La vida, nuestra elección

La gente se queja con frecuencia de su destino. Es verdad que uno no elige la fotoyoenfermedad, tener un hijo enfermo, enterrar a su propio hijo, vivir duelos, tener padres o hijos o cualquier otro ser querido toxicómano, violador, criminal o asesino, ser víctima de un accidente o de un cataclismo. Sin embargo, en la mayoría de los casos, somos amos y dueños de nuestra propia vida, de nuestro propio destino.

Es verdad que no es fácil tomar decisiones que trastornan toda nuestra existencia, que nos alejan de nuestra zona de confort, de nuestro nido mullido en el que estamos acostumbrados a acurrucarnos; no es fácil trastocar nuestro modo de vida que conocemos desde hace mucho tiempo, incluso desde siempre.

futuro1Efectivamente, tomar semejante decisión no es nada fácil, y lo puedo asegurar con total conocimiento de causa. Pero, personalmente, encuentro que es mucho más difícil tener que vivir el resto de mi vida inmersa en condiciones miserables que destruyen mi existencia. De hecho, ¿no sería más lógico disfrutar de la vida así como de las mejores condiciones que ésta tiene para ofrecernos? ¿Por qué debemos vivir para sufrir cuando podemos elegir vivir felices?

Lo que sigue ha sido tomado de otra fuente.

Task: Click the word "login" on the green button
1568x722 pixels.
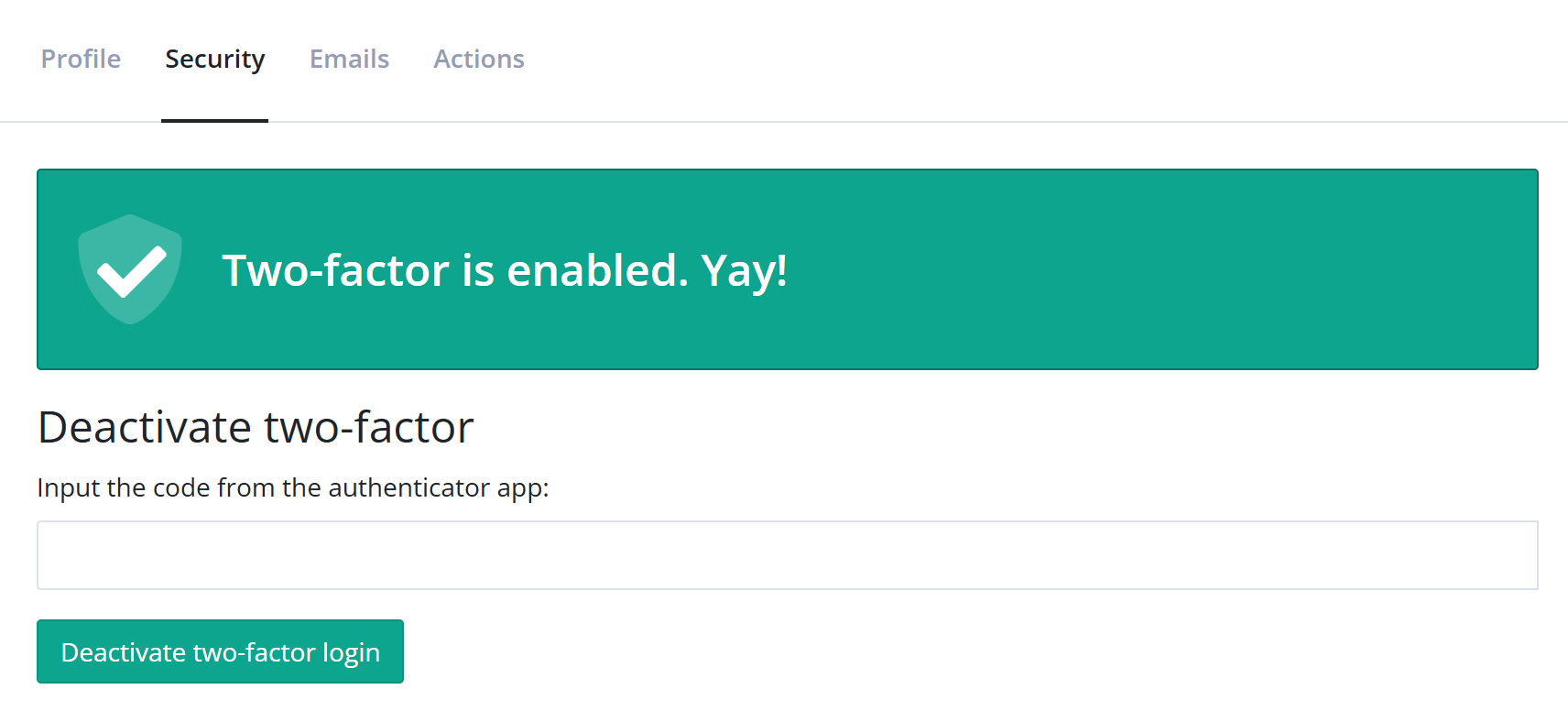Action: tap(351, 652)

A menudo, la gente se queja de cosas que son imposibles de cambiar. ¿De qué sirve quejarse si no se puede hacer nada? ¿No sería más inteligente aceptar lo que no se puede cambiar e intervenir frente a lo que se puede mejorar o claramente transformar?

Si nieva o si hace 40 grados bajo cero, si hiela o si hay una tormenta de nieve, ¿podemos hacer algo para cambiarlo? Evidentemente, no. Entonces, ¿de qué sirve quejarse si no es para ponernos en un estado negativo, pesimista y hasta depresivo? ¿No sería mejor alejar nuestra mente de los pensamientos negativos para poder apreciar mejor los elementos positivos que nos rodean y que nos permiten disfrutar aún más de lo bello de la vida?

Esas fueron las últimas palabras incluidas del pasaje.